In common practice in the oil fields, the injection of water and gas into reservoirs is a crucial technique to increase production. The control of the waterflooding front in oil/gas exploitation is a matter of great concern to reservoir engineers. Monitoring the waterflooding front in oil/gas wells plays a very important role in adjusting the well network and later in production, taking advantage of the remaining oil potential and ultimately achieving great success in improving the recovery rate. For a long time, microseismic monitoring, numerical simulation, four-dimensional seismic and other methods have been widely used in waterflooding front monitoring. However, reconciling their reliability and cost poses a significant challenge. In order to achieve real-time, reliable and cost-effective monitoring, we propose an innovative method for waterflooding front monitoring through the similarity analysis of passive source time-lapse seismic images.
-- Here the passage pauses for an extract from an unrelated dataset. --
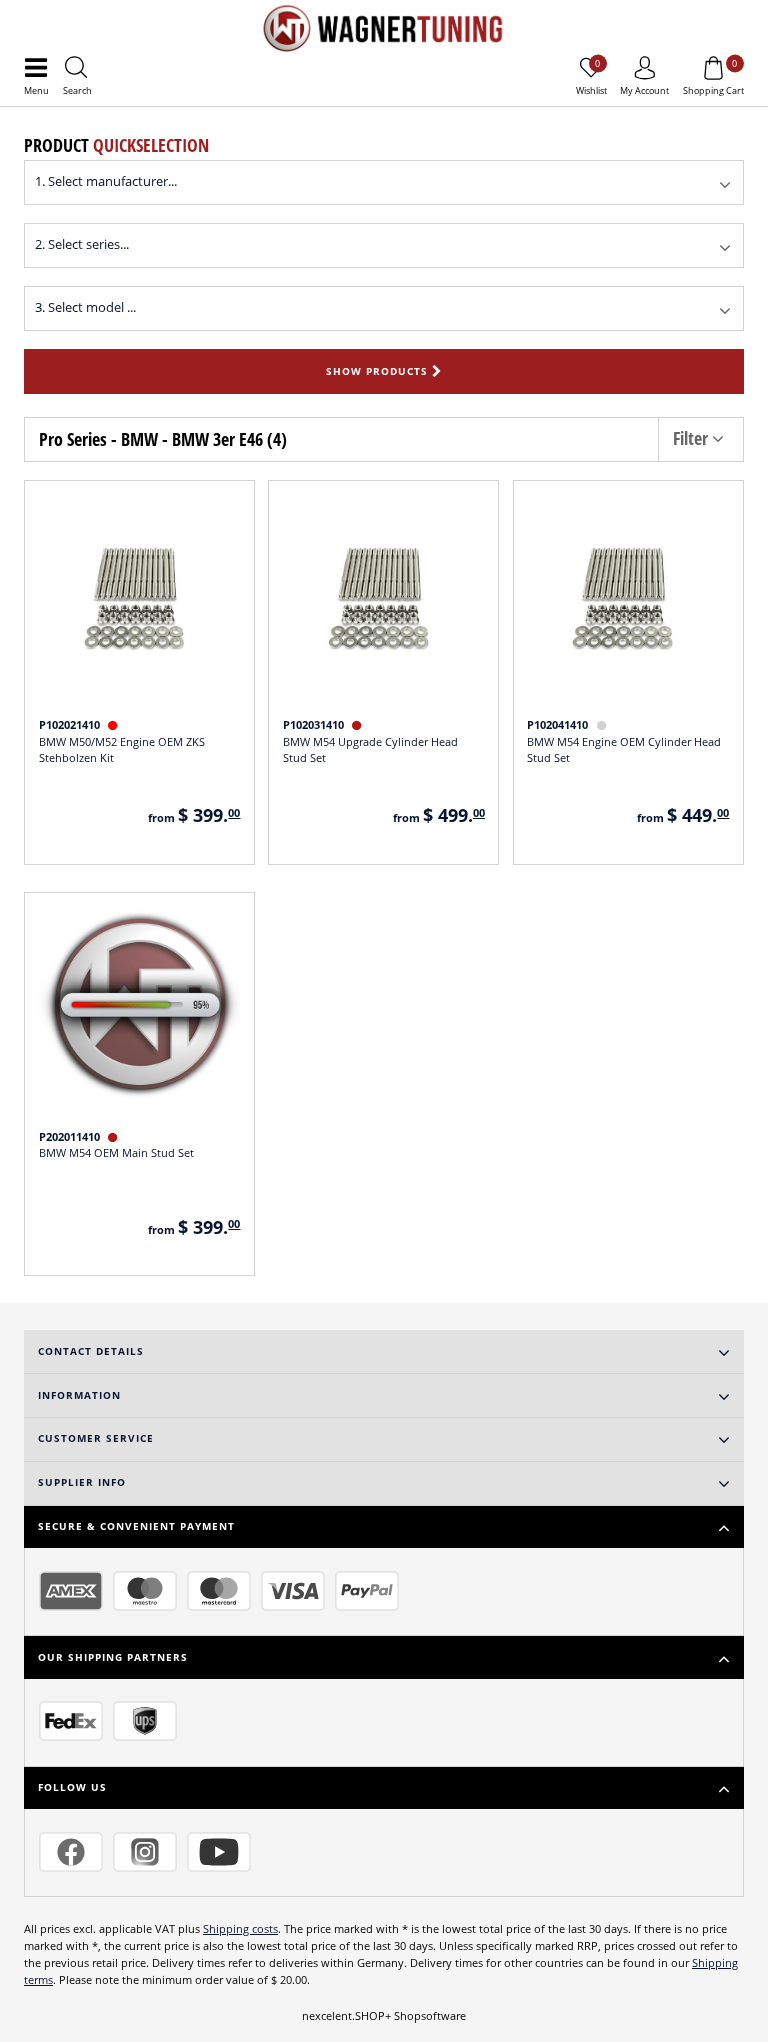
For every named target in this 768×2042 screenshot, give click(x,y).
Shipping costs (240, 1928)
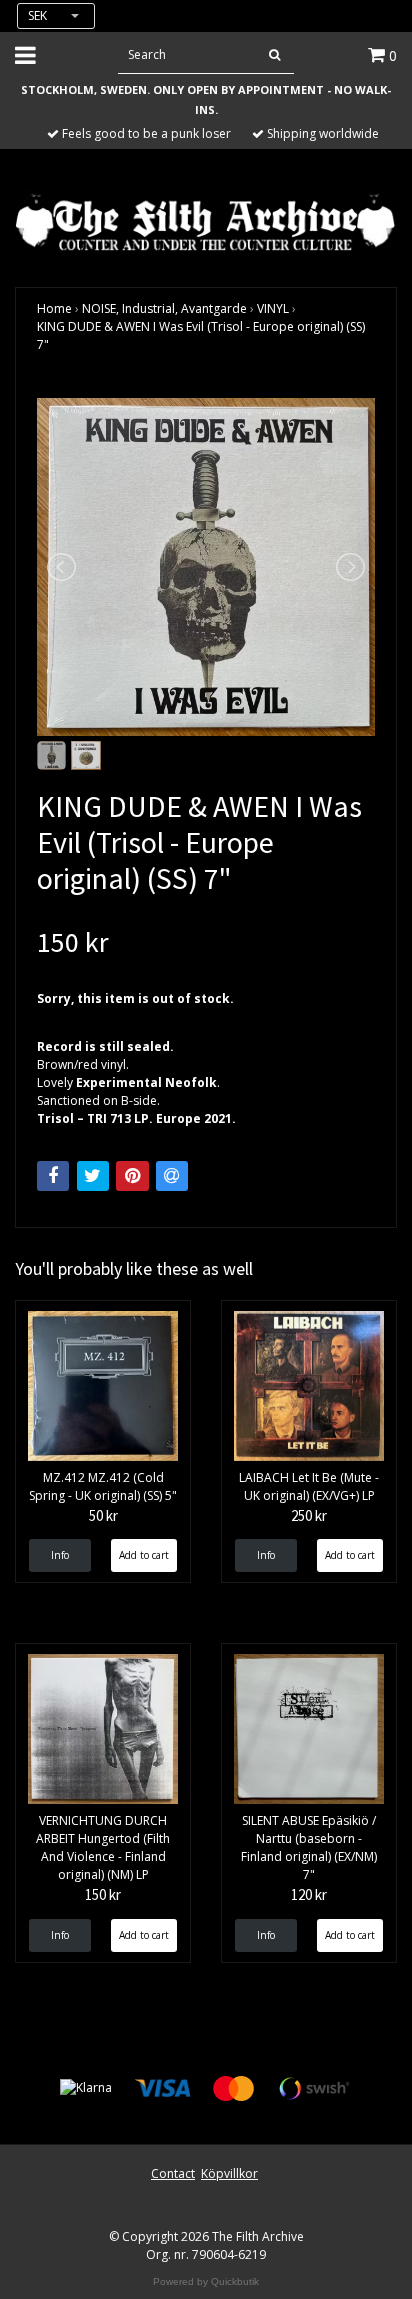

Typically, passive source seismic data collected from oil fields have extremely low signal-to-noise ratio (SNR), which poses a serious problem for obtaining structural images. The proposed method aims to visualize and analyze underground changes by highlighting time-lapse images and provide a strategy for underground monitoring using long-term passive source data under low SNR conditions. First, we verify the feasibility of the proposed method by designing a theoretical model. Then, we conduct an analysis of the correlation coefficient (similarity) on the passive source time-lapse seismic imaging results to enhance the image differences and identify the simulated waterflooding fronts. Finally, the proposed method is applied to the actual waterflooding front monitoring tasks in Shengli Oilfield, China. The research findings indicate that the monitoring results are consistent with the actual development conditions, which in turn demonstrates that the proposed method has great potential for practical application and is very suitable for monitoring common development tasks in oil fields.